Au-delà du suivi régulier des organismes de recherche, notamment à travers leurs conseils d'administration, et du cadrage annuel de leurs activités via leurs budgets, le pilotage ministériel s'appuie sur le contrat quadriennal passé entre l'Etat et l'organisme, rendu obligatoire par la loi de programme pour la recherche. Un tel contrat garantit la mise en cohérence de la politique de l'organisme avec la politique nationale ; il en encadre la mise en œuvre en précisant ses objectifs à quatre ans et en les déclinant en programmes d'action. Le plan stratégique identifie les grandes évolutions attendues à moyen et long termes dans l'environnement scientifique, économique, social et institutionnel de l'organisme, et, à la lumière de cet exercice, revisite les contenus de ses missions statutaires afin de définir le meilleur positionnement pour s'inscrire pleinement dans ces évolutions, ainsi que les pistes d'action pour y parvenir. La construction du contrat d'objectifs avec les tutelles traduit les orientations du plan stratégique en actions à conduire sur la période quadriennale, actions dont les objectifs et la mise en œuvre sont suivis année après année par les tutelles et le conseil d'administration de l'organisme au moyen d'indicateurs adaptés. A la fin de l'année 2008, la plupart des organismes de recherche auront signé ou renouvelé leur contrat.

 

Le développement d'une procédure d'évaluation aux normes internationales

 

  • En contrepartie d'une plus grande liberté et autonomie dans leur gestion, les organismes et établissements doivent être confrontés à une évaluation sans faille. La mise en place de l'Agence d'évaluation de la recherche et de l'enseignement supérieur (AERES) permet de fournir aux opérateurs de la recherche et aux ministères qui assurent leur tutelle et celle des agences de financement, des données d'évaluation plus indépendantes, plus rigoureuses et plus homogènes. La qualité de ces données est en effet déterminante pour améliorer la performance globale du système et décider des reconfigurations organisationnelles et des allocations de moyens les plus pertinentes. L'AERES évaluera de manière simultané l'ensemble des unités d'un même site, qu'elles dépendent des universités, des organismes de recherche ou qu'elles soient mixtes. L'AERES évaluera en 2008, dans le cadre de sa mission d'évaluation des institutions, outre des universités, des organismes de recherche.

 

Le soutien à la recherche privée

 

  • Le renforcement de la recherche et de l'innovation dans notre pays passe par une recherche publique forte, mieux orientée et à organisation plus lisible mais aussi par le développement de la recherche privée. Ce soutien au développement de la recherche privée se traduit en 2008 par un très fort renforcement du crédit d'impôt recherche et par les actions de l'ANR favorisant la recherche partenariale. Parmi ces actions on trouve notamment le financement du concours d'entreprises innovantes et la mise en place des instituts Carnot, instituts ou laboratoires de recherche dont la collaboration avec le monde industriel est importante.
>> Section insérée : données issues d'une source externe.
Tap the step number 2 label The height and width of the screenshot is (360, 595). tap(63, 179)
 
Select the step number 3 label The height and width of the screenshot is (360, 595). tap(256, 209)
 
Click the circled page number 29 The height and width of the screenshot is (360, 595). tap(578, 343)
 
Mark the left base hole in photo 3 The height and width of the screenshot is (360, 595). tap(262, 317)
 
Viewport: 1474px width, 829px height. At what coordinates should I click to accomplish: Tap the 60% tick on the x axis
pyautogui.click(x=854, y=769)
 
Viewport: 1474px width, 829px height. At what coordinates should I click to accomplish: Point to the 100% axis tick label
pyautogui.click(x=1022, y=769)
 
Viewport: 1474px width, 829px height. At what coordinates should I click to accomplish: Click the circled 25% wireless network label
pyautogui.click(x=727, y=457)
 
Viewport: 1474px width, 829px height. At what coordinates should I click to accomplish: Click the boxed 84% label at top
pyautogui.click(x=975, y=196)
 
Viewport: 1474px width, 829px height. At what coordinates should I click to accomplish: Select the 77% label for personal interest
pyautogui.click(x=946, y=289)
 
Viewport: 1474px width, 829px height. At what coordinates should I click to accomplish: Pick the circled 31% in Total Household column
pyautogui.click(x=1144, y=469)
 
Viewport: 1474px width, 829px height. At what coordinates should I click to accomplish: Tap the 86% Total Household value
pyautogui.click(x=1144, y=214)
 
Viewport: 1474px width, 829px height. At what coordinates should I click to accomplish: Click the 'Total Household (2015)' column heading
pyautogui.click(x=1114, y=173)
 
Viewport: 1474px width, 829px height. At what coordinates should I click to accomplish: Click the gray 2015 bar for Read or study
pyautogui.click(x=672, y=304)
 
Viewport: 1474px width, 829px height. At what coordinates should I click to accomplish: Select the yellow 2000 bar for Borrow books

La lisibilité territoriale de la recherche publique

 

La loi d'avril 2006 a créé de nouveaux dispositifs de coopération entre les différents acteurs de l'enseignement supérieur et de la recherche publique, qui ont donné lieu à une véritable mobilisation de la communauté scientifique universitaire. 13 réseaux thématiques de recherche avancée (RTRA) et 9 centres et réseaux de recherche et de soin (CTRS) ont été mis en place et constituent des hauts lieux d'excellence scientifique en région. Ces dispositifs, articulés souvent sur des pôles de compétitivité, associant organismes de recherche et universités, constituent avec les PRES des dispositifs permettant une organisation territoriale coordonnée et une visibilité scientifique renforcée sur nos grands sites universitaires.